* **Given task**:
Rewrite the material below, replacing every "GUI agent" with "interface agent" and leaving everything else unchanged.

--*--

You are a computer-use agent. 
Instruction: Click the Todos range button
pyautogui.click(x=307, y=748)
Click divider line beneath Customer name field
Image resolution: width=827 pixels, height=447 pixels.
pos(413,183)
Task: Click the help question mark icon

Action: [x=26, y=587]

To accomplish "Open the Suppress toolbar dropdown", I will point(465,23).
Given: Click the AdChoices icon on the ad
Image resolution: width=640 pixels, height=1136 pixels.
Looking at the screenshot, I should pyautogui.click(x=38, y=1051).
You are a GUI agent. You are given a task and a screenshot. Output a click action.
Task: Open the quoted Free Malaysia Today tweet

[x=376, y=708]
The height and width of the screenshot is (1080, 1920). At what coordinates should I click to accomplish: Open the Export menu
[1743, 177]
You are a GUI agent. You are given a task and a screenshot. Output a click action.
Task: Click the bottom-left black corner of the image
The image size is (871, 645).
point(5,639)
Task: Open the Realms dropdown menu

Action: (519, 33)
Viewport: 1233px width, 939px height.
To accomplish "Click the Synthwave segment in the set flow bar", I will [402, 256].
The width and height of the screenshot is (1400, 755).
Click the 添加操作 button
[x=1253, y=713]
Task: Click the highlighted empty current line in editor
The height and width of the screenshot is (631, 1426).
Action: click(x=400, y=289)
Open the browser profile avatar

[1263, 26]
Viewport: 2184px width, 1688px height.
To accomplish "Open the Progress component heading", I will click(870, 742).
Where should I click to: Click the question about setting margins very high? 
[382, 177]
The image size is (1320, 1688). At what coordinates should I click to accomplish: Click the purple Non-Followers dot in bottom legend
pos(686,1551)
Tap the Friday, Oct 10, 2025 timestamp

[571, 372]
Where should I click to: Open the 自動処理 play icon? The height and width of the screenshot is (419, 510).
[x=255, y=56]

--*--

* **Completed task**:
You are a computer-use agent. 
Instruction: Click the Todos range button
pyautogui.click(x=307, y=748)
Click divider line beneath Customer name field
Image resolution: width=827 pixels, height=447 pixels.
pos(413,183)
Task: Click the help question mark icon

Action: [x=26, y=587]

To accomplish "Open the Suppress toolbar dropdown", I will point(465,23).
Given: Click the AdChoices icon on the ad
Image resolution: width=640 pixels, height=1136 pixels.
Looking at the screenshot, I should pyautogui.click(x=38, y=1051).
You are a interface agent. You are given a task and a screenshot. Output a click action.
Task: Open the quoted Free Malaysia Today tweet

[x=376, y=708]
The height and width of the screenshot is (1080, 1920). At what coordinates should I click to accomplish: Open the Export menu
[1743, 177]
You are a interface agent. You are given a task and a screenshot. Output a click action.
Task: Click the bottom-left black corner of the image
The image size is (871, 645).
point(5,639)
Task: Open the Realms dropdown menu

Action: (519, 33)
Viewport: 1233px width, 939px height.
To accomplish "Click the Synthwave segment in the set flow bar", I will [402, 256].
The width and height of the screenshot is (1400, 755).
Click the 添加操作 button
[x=1253, y=713]
Task: Click the highlighted empty current line in editor
The height and width of the screenshot is (631, 1426).
Action: click(x=400, y=289)
Open the browser profile avatar

[1263, 26]
Viewport: 2184px width, 1688px height.
To accomplish "Open the Progress component heading", I will click(870, 742).
Where should I click to: Click the question about setting margins very high? 
[382, 177]
The image size is (1320, 1688). At what coordinates should I click to accomplish: Click the purple Non-Followers dot in bottom legend
pos(686,1551)
Tap the Friday, Oct 10, 2025 timestamp

[571, 372]
Where should I click to: Open the 自動処理 play icon? The height and width of the screenshot is (419, 510).
[x=255, y=56]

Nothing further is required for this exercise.